#### Records for the task

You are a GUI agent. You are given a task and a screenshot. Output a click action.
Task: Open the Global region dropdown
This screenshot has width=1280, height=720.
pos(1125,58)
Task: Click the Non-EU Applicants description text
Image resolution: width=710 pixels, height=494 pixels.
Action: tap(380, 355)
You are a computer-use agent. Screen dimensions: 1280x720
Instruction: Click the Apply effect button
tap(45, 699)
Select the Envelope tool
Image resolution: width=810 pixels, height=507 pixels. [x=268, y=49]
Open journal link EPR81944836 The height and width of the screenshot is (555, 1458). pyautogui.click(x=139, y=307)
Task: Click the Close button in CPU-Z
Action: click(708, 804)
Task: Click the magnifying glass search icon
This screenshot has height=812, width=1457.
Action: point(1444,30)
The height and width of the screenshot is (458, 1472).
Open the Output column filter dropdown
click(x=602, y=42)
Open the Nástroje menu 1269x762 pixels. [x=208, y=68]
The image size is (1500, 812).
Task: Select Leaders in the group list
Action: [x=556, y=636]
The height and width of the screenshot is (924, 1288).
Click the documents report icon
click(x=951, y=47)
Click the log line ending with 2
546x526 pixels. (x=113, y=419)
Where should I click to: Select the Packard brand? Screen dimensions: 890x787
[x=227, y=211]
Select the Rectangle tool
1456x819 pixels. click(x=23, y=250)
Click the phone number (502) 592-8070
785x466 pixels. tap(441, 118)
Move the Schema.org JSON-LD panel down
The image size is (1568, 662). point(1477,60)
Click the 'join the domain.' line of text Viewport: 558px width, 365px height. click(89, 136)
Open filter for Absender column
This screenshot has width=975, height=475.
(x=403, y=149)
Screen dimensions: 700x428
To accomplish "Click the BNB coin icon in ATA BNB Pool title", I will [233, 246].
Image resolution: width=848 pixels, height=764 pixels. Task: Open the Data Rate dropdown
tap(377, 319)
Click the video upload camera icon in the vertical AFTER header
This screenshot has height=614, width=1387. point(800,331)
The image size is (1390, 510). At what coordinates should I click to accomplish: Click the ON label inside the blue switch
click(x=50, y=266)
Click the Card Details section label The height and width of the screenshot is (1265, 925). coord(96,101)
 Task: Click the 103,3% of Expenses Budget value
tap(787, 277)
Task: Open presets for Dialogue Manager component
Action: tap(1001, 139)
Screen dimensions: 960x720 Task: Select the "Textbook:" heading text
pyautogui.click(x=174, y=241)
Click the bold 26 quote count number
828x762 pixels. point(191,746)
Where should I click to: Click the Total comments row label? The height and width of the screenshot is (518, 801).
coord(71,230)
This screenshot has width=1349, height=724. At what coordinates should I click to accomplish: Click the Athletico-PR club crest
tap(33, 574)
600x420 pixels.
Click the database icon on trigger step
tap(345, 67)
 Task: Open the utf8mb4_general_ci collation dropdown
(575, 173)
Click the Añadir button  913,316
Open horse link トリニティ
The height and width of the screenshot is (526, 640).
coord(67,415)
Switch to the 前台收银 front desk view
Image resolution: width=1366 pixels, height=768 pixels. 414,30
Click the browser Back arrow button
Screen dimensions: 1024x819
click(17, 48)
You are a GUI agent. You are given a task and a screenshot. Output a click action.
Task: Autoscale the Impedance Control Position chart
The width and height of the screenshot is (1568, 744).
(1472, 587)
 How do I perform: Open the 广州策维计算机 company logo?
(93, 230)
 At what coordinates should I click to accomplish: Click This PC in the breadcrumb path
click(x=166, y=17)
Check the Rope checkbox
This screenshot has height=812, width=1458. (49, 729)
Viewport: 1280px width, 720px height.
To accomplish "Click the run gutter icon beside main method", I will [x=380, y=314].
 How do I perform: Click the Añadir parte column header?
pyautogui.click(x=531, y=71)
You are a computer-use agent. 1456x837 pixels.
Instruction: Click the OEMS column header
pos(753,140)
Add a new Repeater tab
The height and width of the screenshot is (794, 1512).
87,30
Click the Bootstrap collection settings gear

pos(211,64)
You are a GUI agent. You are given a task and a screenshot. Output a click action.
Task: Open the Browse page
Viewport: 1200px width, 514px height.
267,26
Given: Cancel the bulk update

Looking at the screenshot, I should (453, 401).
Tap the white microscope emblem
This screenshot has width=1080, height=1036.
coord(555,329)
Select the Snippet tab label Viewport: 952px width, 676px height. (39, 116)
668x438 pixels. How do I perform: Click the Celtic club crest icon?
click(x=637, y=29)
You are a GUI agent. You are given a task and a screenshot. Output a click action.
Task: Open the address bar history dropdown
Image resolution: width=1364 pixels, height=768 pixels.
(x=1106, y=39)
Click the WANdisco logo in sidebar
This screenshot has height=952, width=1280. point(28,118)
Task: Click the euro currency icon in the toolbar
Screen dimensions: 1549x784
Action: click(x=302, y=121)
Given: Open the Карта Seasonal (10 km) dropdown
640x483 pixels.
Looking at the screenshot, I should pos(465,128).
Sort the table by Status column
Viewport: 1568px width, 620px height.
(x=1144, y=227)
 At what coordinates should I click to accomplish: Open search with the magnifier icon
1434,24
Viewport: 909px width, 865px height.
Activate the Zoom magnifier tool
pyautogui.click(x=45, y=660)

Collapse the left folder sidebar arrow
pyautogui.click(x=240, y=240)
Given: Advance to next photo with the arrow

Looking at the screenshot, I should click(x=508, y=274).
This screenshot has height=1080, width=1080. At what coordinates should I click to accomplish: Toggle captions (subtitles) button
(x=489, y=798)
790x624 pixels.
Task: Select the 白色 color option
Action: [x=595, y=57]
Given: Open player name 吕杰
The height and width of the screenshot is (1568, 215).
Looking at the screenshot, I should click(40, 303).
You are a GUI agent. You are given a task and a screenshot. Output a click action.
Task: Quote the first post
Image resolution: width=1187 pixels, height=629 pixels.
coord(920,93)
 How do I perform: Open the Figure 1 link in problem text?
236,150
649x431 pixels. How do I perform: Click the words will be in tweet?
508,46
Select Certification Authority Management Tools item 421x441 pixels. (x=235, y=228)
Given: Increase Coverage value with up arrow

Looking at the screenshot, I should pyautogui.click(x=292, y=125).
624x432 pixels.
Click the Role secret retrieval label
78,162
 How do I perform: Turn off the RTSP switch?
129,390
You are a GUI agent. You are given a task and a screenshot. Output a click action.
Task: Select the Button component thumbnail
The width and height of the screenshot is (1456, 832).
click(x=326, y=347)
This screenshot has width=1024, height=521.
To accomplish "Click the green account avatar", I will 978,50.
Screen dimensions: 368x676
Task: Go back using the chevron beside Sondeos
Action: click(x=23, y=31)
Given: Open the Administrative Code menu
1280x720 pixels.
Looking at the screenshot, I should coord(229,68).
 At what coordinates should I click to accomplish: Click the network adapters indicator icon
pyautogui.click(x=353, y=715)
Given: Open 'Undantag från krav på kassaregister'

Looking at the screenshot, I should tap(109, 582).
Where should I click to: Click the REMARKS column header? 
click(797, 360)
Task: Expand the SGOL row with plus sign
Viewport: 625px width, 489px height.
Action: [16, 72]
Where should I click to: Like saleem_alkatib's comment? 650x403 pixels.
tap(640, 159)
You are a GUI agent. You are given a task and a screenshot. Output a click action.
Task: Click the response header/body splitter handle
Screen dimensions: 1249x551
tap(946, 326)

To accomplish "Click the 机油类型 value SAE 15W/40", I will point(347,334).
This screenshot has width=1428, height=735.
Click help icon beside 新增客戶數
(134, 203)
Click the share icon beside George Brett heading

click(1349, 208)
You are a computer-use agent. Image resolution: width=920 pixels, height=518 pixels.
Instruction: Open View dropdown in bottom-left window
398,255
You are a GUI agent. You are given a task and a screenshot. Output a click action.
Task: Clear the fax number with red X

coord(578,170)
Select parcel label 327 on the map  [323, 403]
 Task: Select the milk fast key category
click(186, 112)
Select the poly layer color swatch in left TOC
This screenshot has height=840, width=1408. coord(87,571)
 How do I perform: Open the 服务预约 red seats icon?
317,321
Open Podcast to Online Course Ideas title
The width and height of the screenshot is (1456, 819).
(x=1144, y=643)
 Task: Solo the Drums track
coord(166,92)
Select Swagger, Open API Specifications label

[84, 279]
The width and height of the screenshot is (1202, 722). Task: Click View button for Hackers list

########

**Problem requirements:** Go over the listing above and return each line with "computer".

**Answer to this task:**
You are a computer-use agent. Screen dimensions: 1280x720
You are a computer-use agent. 1456x837 pixels.
You are a computer-use agent. Image resolution: width=920 pixels, height=518 pixels.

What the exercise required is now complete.